Blade of the Immortal’s starting point was Rin seeing her family, who ran a sword school, slaughtered by the Ittō-ryū swordsmen led by Anotsu Kagehisa, on whom she’s sworn revenge. She met the immortal assassin Manji, and the story took off. They’ve since been separated, and Rin’s self-reliance has taken a real hit. Hiroaki Samura’s astonishing storytelling instincts twist the knife by having Anotsu as the person available in her hour of need.

He’s been superbly characterised. When first introduced Samura ensured we made up our minds about his evil nature pretty well instantly. He and his Ittō-ryū swordsmen were introduced as monstrous, and indeed indulged in monstrous acts, but the more Anotsu has been seen, the more we understand what’s motivated him. The opening section here was first published in paperback as Mirror of the Soul, and it’s not only Anotsu and Rin that are explored amid some stunning revelations. It ends with a sequence fundamental to how the remainder of the series will play out as the Ittō-ryū attend a banquet thrown by the feudal equivalent of a local police chief.

Unless reading these Omnibus presentations one after the other, it won’t be obvious that Manji, whom the series is named after, has been all-but absent for around five hundred pages, but he’s back for the central sequence. Having delved deep and chillingly into the perceptions and motivations of the cast, Last Blood is a very different type of story, beautifully drawn balletic violence, with comedy undertones supplied via the complete overconfidence of what will become the victims. It’s funny and thrilling as intended, and the significance of that banquet is revealed.

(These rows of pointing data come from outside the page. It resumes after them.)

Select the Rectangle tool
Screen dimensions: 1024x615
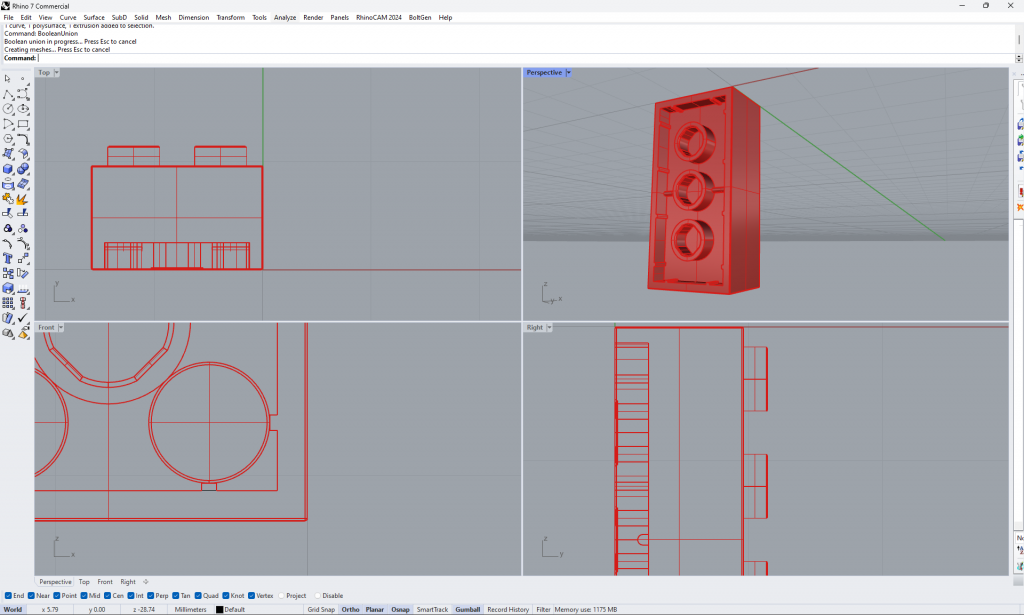coord(23,124)
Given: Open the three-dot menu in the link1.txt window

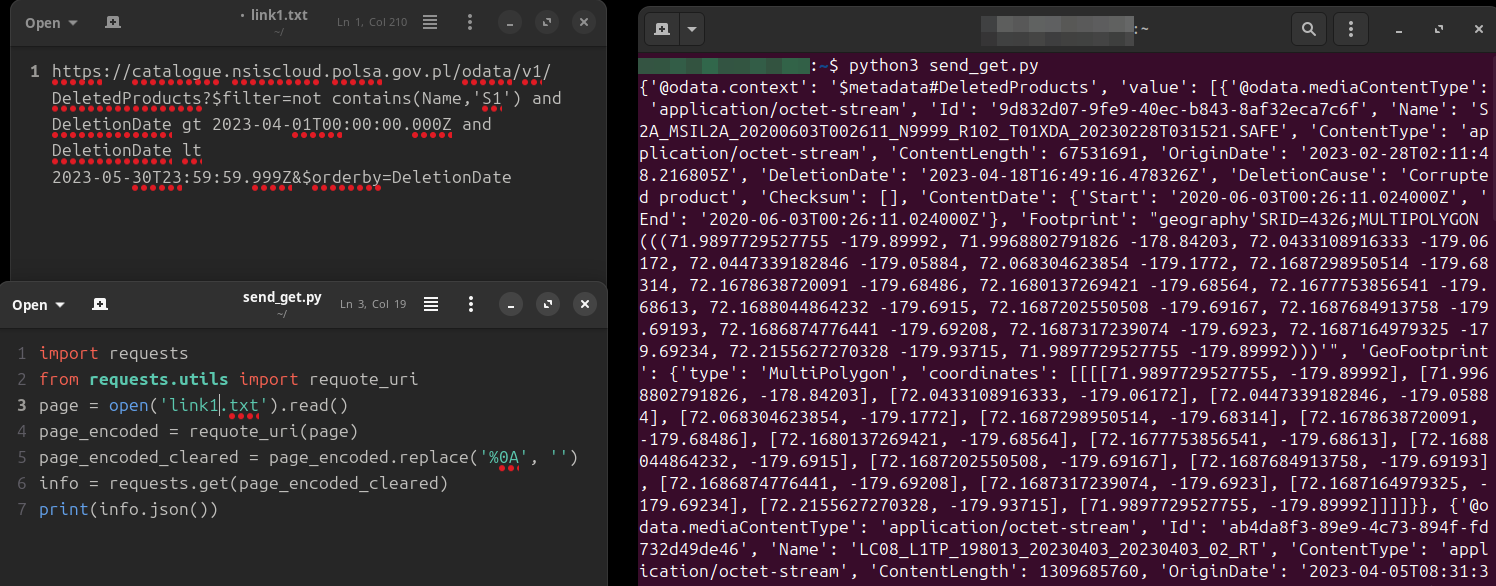Looking at the screenshot, I should pos(469,21).
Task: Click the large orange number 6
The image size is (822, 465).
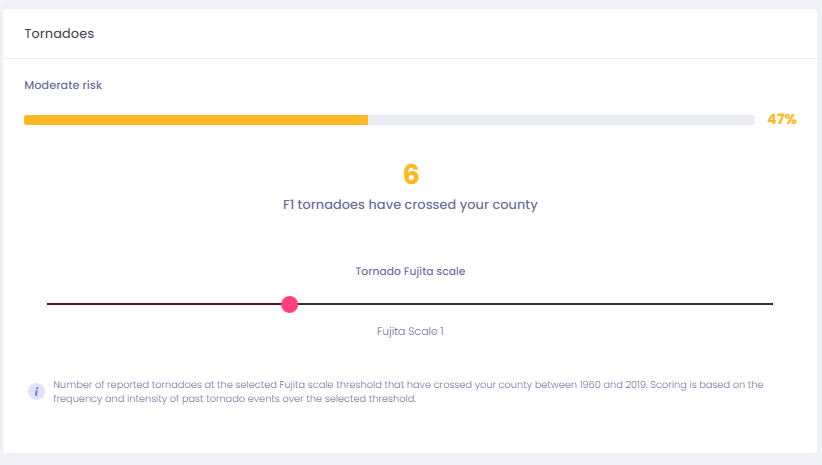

In addition to Manji and Rin, there are around half a dozen characters here whose lives we’ve either cared about from the start, or come to care about, with Samura excellent at portraying the compromised person. This sequence also introduces Habaki Kagimura. While all the cast are multi-faceted, he has few redeeming features and will be Blade of the Immortal’s third great villain. He’s in a position of authority, a devious and manipulative man whose behaviour continues themes introduced early in this Omnibus, the twinned concepts of honour and obligation. Kagimura’s meeting with Manji late in the book will have appalling consequences, and there’s a reason the original paperback presentation was titled Trickster. However, taken in isolation, much of the final hundred pages seems lacklustre, particularly following another set of superb battle sequences. What it’s actually doing, however, is setting up the terrifying circumstances of the next Omnibus, in which Samura stretches his imagination yet again.